Twórczość urodzonego w Gliwicach artysty wydaje się pełna napięć i
eksperymentów. Niekoniecznie formalnych, gdyż Milach od momentu rozpoczęcia
pracy nad pierwszym, jeszcze czarno-białym cyklem poświęconym rodzinnemu
Śląskowi (Szare, 2000-2002) pozostaje wierny fotografii dokumentalnej. Pomimo
dobrego przyjęcia przez krytykę czarno-białych zdjęć, Milach rozwija swoją
koncepcję fotografii i zaczyna w pracy dla ogólnopolskich gazet i tygodników
śmiało posługiwać się kolorem.

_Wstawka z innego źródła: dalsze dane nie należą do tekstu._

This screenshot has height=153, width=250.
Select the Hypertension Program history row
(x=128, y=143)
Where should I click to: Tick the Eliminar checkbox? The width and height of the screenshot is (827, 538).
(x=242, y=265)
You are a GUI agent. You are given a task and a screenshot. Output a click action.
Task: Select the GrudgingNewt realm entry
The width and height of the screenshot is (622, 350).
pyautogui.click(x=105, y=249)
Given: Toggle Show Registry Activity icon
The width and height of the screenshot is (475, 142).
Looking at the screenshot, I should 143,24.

Przełomem w karierze fotografa jest I nagroda w
kategorii sztuka i rozrywka na konkursie World Press Photo w 2008 roku, którą
otrzymuje za opublikowany w Polityce cykl zdjęć Znikający cyrk.

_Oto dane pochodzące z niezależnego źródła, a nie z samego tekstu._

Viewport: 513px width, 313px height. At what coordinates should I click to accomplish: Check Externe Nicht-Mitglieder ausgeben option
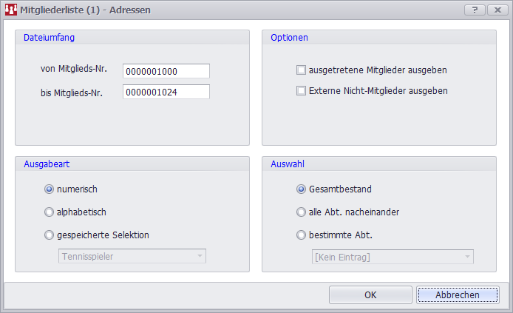[x=301, y=91]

Opowieść o emerytowanych cyrkowcach rozpisana jest na szereg portretów klaunów,
żonglerów, akrobatów i treserów zwierząt. Utrzymane w klimacie filmów Davida
Lyncha zdjęcia znalazły uznanie nie tylko jurorów licznych konkursów fotografii
prasowej, ale także wystawiane były w galeriach sztuki współczesnej. Nagroda
sprawiła, że uznano mnie za artystę, skomentował ten fakt ironicznie Rafał
Milach. W twórczości dokumentalnej Milacha szczególne miejsce zajmują kraje
byłego bloku sowieckiego. Od 2004 roku fotograf podróżuje na wschód pracując
nad monumentalnym cyklem poświęconym Rosji. Seven Rooms to opowieść
ogniskująca się na życiu siedmiu osób urodzonych w czasach Związku
Radzieckiego, ale dorastających w czasach pierestrojki i transformacji
ustrojowej. Fotografie z życia zwyczajnych ludzi pozwalają na stworzenie
autorskiego komentarza dotyczącego kondycji postkomunistycznej.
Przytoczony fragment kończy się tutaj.